*Stored data*.
================
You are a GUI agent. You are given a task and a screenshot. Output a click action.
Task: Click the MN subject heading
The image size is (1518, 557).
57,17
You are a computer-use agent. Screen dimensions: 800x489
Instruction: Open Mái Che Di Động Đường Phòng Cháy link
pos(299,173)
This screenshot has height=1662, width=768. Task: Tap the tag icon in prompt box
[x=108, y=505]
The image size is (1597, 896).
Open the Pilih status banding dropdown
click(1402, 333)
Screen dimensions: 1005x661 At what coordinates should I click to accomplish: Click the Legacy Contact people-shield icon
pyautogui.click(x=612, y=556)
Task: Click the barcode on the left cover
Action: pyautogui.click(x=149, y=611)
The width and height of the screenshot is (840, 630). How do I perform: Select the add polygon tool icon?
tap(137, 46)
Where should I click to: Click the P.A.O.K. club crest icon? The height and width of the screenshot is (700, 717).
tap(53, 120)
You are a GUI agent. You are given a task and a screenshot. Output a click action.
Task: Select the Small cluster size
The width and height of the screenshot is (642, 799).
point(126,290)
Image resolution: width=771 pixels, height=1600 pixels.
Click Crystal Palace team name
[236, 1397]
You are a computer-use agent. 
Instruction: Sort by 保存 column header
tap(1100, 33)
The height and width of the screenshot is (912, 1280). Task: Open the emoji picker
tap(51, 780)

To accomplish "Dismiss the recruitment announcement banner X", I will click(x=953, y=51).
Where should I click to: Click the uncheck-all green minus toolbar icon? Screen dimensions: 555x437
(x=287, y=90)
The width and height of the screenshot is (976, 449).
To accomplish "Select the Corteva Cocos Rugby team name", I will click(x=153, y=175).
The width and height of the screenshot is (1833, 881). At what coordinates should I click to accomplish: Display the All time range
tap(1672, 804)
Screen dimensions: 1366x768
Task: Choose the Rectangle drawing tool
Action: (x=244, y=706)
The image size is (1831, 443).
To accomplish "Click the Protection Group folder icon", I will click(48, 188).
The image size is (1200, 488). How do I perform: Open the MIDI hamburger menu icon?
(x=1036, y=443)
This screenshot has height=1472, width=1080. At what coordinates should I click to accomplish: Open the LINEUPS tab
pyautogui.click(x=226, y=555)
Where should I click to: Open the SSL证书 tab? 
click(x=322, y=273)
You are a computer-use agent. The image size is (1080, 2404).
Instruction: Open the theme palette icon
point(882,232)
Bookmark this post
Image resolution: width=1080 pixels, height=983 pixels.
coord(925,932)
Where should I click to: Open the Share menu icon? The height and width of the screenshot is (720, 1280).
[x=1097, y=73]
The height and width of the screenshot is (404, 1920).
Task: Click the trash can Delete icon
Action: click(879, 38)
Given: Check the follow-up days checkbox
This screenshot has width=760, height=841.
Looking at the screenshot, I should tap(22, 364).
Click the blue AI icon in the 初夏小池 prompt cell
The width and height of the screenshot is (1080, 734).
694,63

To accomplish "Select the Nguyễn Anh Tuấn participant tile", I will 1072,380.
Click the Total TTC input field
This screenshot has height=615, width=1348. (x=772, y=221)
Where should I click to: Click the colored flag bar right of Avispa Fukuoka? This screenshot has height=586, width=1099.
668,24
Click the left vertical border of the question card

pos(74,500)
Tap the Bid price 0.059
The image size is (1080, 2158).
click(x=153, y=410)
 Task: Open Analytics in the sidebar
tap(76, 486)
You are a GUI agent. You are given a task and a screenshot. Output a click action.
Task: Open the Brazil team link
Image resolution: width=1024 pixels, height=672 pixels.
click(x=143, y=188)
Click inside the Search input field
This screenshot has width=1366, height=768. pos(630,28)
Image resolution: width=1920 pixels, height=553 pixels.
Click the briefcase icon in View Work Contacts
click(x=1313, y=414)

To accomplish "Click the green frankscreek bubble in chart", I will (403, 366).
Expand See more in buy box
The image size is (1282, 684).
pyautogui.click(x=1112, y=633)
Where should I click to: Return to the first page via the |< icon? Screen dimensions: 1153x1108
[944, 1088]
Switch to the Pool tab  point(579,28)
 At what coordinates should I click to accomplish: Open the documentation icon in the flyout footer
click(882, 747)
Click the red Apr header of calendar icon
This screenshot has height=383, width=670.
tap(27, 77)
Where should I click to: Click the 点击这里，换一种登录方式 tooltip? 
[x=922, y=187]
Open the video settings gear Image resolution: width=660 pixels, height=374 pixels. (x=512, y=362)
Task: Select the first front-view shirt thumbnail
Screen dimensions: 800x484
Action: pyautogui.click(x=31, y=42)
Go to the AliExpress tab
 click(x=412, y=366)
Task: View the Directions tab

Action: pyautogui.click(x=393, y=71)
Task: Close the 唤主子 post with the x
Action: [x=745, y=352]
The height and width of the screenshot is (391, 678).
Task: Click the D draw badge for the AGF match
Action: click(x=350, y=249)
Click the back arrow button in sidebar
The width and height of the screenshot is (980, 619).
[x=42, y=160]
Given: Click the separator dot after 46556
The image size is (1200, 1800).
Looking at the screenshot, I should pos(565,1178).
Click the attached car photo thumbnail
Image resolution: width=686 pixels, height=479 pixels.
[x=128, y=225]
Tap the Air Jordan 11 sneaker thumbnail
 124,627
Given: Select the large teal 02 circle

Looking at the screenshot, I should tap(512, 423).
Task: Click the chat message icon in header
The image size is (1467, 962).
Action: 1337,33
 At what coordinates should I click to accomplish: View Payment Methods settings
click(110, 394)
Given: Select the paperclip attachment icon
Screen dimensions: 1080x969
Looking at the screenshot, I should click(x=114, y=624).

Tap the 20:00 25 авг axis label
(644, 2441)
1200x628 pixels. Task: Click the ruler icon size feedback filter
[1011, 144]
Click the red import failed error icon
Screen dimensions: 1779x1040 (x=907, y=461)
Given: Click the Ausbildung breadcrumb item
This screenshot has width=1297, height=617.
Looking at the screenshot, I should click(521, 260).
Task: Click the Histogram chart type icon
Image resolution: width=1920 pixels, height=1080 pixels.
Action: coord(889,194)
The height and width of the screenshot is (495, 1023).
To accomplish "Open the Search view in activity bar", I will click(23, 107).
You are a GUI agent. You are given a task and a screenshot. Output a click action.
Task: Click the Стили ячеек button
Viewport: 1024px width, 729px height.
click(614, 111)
================
*What you have to do*. Print out each record above exactly, with nothing omitted.

*Reply*.
You are a GUI agent. You are given a task and a screenshot. Output a click action.
Task: Click the MN subject heading
The image size is (1518, 557).
57,17
You are a computer-use agent. Screen dimensions: 800x489
Instruction: Open Mái Che Di Động Đường Phòng Cháy link
pos(299,173)
This screenshot has height=1662, width=768. Task: Tap the tag icon in prompt box
[x=108, y=505]
The image size is (1597, 896).
Open the Pilih status banding dropdown
click(1402, 333)
Screen dimensions: 1005x661 At what coordinates should I click to accomplish: Click the Legacy Contact people-shield icon
pyautogui.click(x=612, y=556)
Task: Click the barcode on the left cover
Action: pyautogui.click(x=149, y=611)
The width and height of the screenshot is (840, 630). How do I perform: Select the add polygon tool icon?
tap(137, 46)
Where should I click to: Click the P.A.O.K. club crest icon? The height and width of the screenshot is (700, 717).
tap(53, 120)
You are a GUI agent. You are given a task and a screenshot. Output a click action.
Task: Select the Small cluster size
The width and height of the screenshot is (642, 799).
point(126,290)
Image resolution: width=771 pixels, height=1600 pixels.
Click Crystal Palace team name
[236, 1397]
You are a computer-use agent. 
Instruction: Sort by 保存 column header
tap(1100, 33)
The height and width of the screenshot is (912, 1280). Task: Open the emoji picker
tap(51, 780)

To accomplish "Dismiss the recruitment announcement banner X", I will click(x=953, y=51).
Where should I click to: Click the uncheck-all green minus toolbar icon? Screen dimensions: 555x437
(x=287, y=90)
The width and height of the screenshot is (976, 449).
To accomplish "Select the Corteva Cocos Rugby team name", I will click(x=153, y=175).
The width and height of the screenshot is (1833, 881). At what coordinates should I click to accomplish: Display the All time range
tap(1672, 804)
Screen dimensions: 1366x768
Task: Choose the Rectangle drawing tool
Action: (x=244, y=706)
The image size is (1831, 443).
To accomplish "Click the Protection Group folder icon", I will click(48, 188).
The image size is (1200, 488). How do I perform: Open the MIDI hamburger menu icon?
(x=1036, y=443)
This screenshot has height=1472, width=1080. At what coordinates should I click to accomplish: Open the LINEUPS tab
pyautogui.click(x=226, y=555)
Where should I click to: Open the SSL证书 tab? 
click(x=322, y=273)
You are a computer-use agent. The image size is (1080, 2404).
Instruction: Open the theme palette icon
point(882,232)
Bookmark this post
Image resolution: width=1080 pixels, height=983 pixels.
coord(925,932)
Where should I click to: Open the Share menu icon? The height and width of the screenshot is (720, 1280).
[x=1097, y=73]
The height and width of the screenshot is (404, 1920).
Task: Click the trash can Delete icon
Action: click(879, 38)
Given: Check the follow-up days checkbox
This screenshot has width=760, height=841.
Looking at the screenshot, I should tap(22, 364).
Click the blue AI icon in the 初夏小池 prompt cell
The width and height of the screenshot is (1080, 734).
694,63

To accomplish "Select the Nguyễn Anh Tuấn participant tile", I will 1072,380.
Click the Total TTC input field
This screenshot has height=615, width=1348. (x=772, y=221)
Where should I click to: Click the colored flag bar right of Avispa Fukuoka? This screenshot has height=586, width=1099.
668,24
Click the left vertical border of the question card

pos(74,500)
Tap the Bid price 0.059
The image size is (1080, 2158).
click(x=153, y=410)
 Task: Open Analytics in the sidebar
tap(76, 486)
You are a GUI agent. You are given a task and a screenshot. Output a click action.
Task: Open the Brazil team link
Image resolution: width=1024 pixels, height=672 pixels.
click(x=143, y=188)
Click inside the Search input field
This screenshot has width=1366, height=768. pos(630,28)
Image resolution: width=1920 pixels, height=553 pixels.
Click the briefcase icon in View Work Contacts
click(x=1313, y=414)

To accomplish "Click the green frankscreek bubble in chart", I will (403, 366).
Expand See more in buy box
The image size is (1282, 684).
pyautogui.click(x=1112, y=633)
Where should I click to: Return to the first page via the |< icon? Screen dimensions: 1153x1108
[944, 1088]
Switch to the Pool tab  point(579,28)
 At what coordinates should I click to accomplish: Open the documentation icon in the flyout footer
click(882, 747)
Click the red Apr header of calendar icon
This screenshot has height=383, width=670.
tap(27, 77)
Where should I click to: Click the 点击这里，换一种登录方式 tooltip? 
[x=922, y=187]
Open the video settings gear Image resolution: width=660 pixels, height=374 pixels. (x=512, y=362)
Task: Select the first front-view shirt thumbnail
Screen dimensions: 800x484
Action: pyautogui.click(x=31, y=42)
Go to the AliExpress tab
 click(x=412, y=366)
Task: View the Directions tab

Action: pyautogui.click(x=393, y=71)
Task: Close the 唤主子 post with the x
Action: [x=745, y=352]
The height and width of the screenshot is (391, 678).
Task: Click the D draw badge for the AGF match
Action: click(x=350, y=249)
Click the back arrow button in sidebar
The width and height of the screenshot is (980, 619).
[x=42, y=160]
Given: Click the separator dot after 46556
The image size is (1200, 1800).
Looking at the screenshot, I should pos(565,1178).
Click the attached car photo thumbnail
Image resolution: width=686 pixels, height=479 pixels.
[x=128, y=225]
Tap the Air Jordan 11 sneaker thumbnail
 124,627
Given: Select the large teal 02 circle

Looking at the screenshot, I should tap(512, 423).
Task: Click the chat message icon in header
The image size is (1467, 962).
Action: 1337,33
 At what coordinates should I click to accomplish: View Payment Methods settings
click(110, 394)
Given: Select the paperclip attachment icon
Screen dimensions: 1080x969
Looking at the screenshot, I should click(x=114, y=624).

Tap the 20:00 25 авг axis label
(644, 2441)
1200x628 pixels. Task: Click the ruler icon size feedback filter
[1011, 144]
Click the red import failed error icon
Screen dimensions: 1779x1040 (x=907, y=461)
Given: Click the Ausbildung breadcrumb item
This screenshot has width=1297, height=617.
Looking at the screenshot, I should click(521, 260).
Task: Click the Histogram chart type icon
Image resolution: width=1920 pixels, height=1080 pixels.
Action: coord(889,194)
The height and width of the screenshot is (495, 1023).
To accomplish "Open the Search view in activity bar", I will click(23, 107).
You are a GUI agent. You are given a task and a screenshot. Output a click action.
Task: Click the Стили ячеек button
Viewport: 1024px width, 729px height.
click(614, 111)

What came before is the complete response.